## THE EXERCISE
Count the lines in the items below that contain the string "Gospodarstwie", and reply with the number alone.

## RECORDED INFORMATION
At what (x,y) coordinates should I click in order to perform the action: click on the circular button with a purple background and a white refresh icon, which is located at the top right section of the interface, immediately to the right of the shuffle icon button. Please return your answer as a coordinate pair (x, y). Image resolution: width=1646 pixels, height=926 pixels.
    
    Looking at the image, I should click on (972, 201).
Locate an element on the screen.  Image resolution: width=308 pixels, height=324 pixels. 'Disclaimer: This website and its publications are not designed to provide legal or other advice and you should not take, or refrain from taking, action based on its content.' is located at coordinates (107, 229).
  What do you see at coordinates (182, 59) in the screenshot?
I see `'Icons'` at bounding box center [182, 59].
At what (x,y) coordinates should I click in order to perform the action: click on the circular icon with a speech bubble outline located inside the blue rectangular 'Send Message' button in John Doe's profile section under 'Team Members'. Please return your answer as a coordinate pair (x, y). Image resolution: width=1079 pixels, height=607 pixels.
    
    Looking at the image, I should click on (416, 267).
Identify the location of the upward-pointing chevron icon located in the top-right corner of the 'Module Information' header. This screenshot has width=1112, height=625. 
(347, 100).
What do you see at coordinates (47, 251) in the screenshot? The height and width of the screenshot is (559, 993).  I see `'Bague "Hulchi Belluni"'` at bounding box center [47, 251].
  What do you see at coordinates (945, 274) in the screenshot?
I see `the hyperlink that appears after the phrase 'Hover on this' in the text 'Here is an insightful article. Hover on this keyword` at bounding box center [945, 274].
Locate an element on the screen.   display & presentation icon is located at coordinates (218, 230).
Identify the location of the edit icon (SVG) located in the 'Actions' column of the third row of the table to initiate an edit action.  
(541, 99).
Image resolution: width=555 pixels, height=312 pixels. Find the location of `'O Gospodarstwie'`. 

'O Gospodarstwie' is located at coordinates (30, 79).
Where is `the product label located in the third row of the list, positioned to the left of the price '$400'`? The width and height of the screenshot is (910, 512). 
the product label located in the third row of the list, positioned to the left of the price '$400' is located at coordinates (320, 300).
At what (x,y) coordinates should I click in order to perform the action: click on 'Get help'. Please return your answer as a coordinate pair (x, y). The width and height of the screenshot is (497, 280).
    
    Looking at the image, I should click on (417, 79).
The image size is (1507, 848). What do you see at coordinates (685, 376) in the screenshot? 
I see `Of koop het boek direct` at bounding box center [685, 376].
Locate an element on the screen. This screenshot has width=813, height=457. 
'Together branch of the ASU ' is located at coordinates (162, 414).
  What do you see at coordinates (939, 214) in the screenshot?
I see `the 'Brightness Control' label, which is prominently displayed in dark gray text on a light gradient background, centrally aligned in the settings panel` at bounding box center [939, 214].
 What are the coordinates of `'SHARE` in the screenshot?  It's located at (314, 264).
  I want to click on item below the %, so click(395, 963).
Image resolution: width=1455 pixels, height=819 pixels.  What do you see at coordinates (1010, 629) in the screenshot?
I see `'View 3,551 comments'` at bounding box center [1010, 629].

## EXERCISE OUTPUT
2